雍牧呆坐了一會才回過神來,最近的夢太多了,他都有點分不清到底是自己在做夢還是又看到了其他人的夢了。他随手拿起一張枕巾擦了擦汗,正準備躺下再睡一會的時候,屋外傳來了一陣輕微的開門聲,雍牧一驚,一眼瞟向床邊的鬧鍾,淩晨兩點半!他沒有多想,條件反射一般來到了窗邊,隻見一道黑影蹑手蹑腳的從父親的房間走了出來,快速的來到院子裏的老井處,輕輕的打開了蓋在井上的蓋子,動作敏捷的鑽了進去,井蓋又無聲無息的蓋了起來。

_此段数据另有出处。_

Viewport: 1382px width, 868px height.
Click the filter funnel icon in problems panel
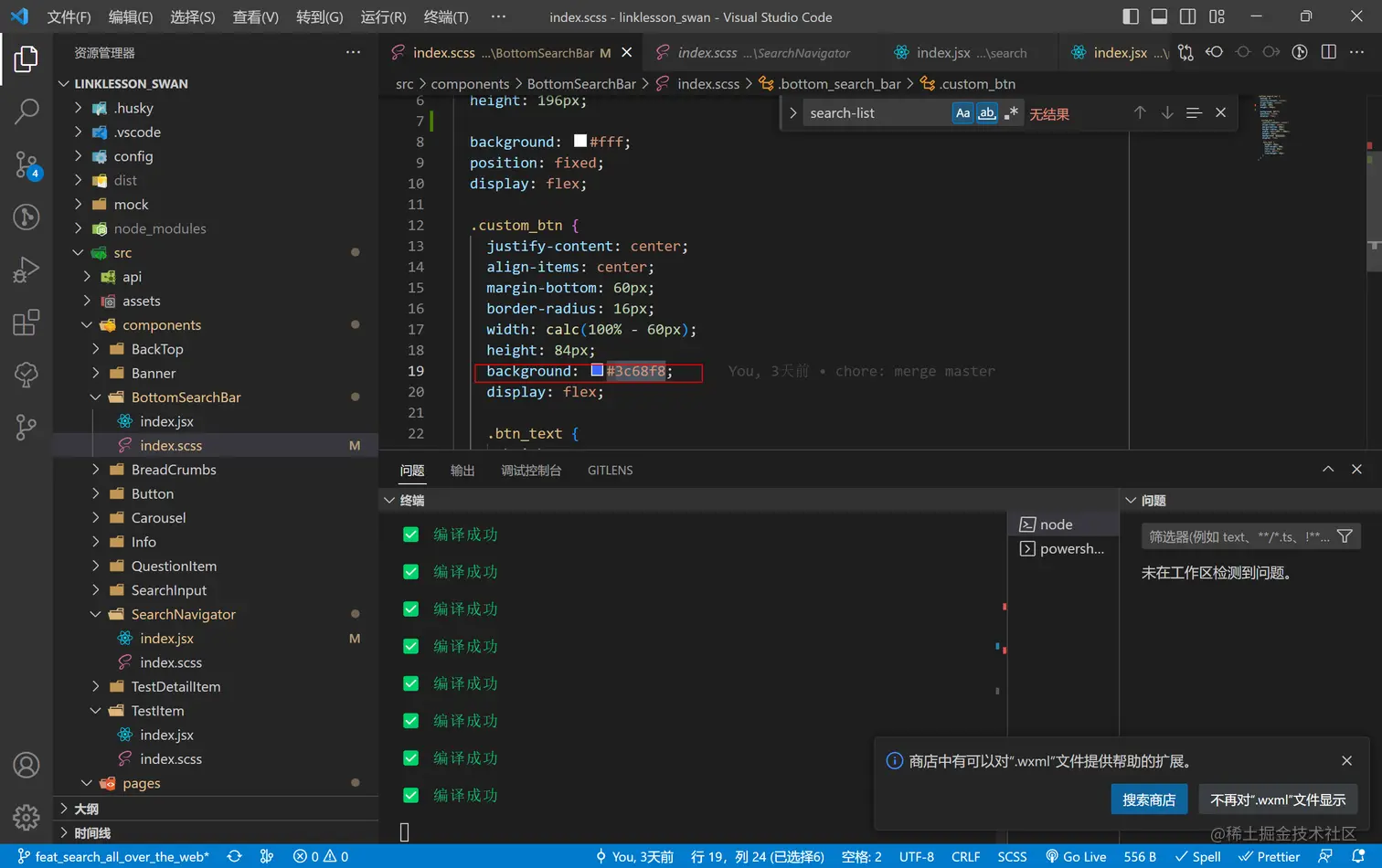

井下的秘密雍牧一直就知道,但是他從沒親眼看到父親下去過,他曾經試探的詢問過井下有什麽,爲什麽要鎖着?隻是每次得到的答案都是枯老古井,年久失修。這種理由敷衍一個十歲以下的孩子還可以,用來搪塞雍牧就有點顯得牽強了,所以他找了個機會,曾經趁着雍十八外出的時候,偷了鑰匙溜了進去。
井下有一間暗室,面積大概也就是一間屋子大小,供奉着一個雍牧從來沒有見過的神像,神态有些猙獰,張牙舞爪的讓雍牧不敢多看。除了神像,屋内還整齊的擺放着幾排架子,上面插各式各樣巴掌大小的泥人,形态各異,貫通古今,隻是這些泥像絕大部分都沒有臉,隻有少數的幾個看上去比較老舊的泥人臉上做了五官,即便這樣,這幾個泥人看着也是陰沉壓抑,痛苦萬分的。
小雍牧并沒有在暗室裏呆多久就退了出來,他不知道這些泥人到底是不是他父親做的,因爲他從沒有見過父親親手捏過。至于那老井的暗室,他也從未見父親進去過,慢慢的,雍牧似乎也忘記了那個老井地下的秘密。
而今天父親竟然半夜抹黑下了井,這個幾乎被他遺忘了的秘密才又再次浮現在他腦海中。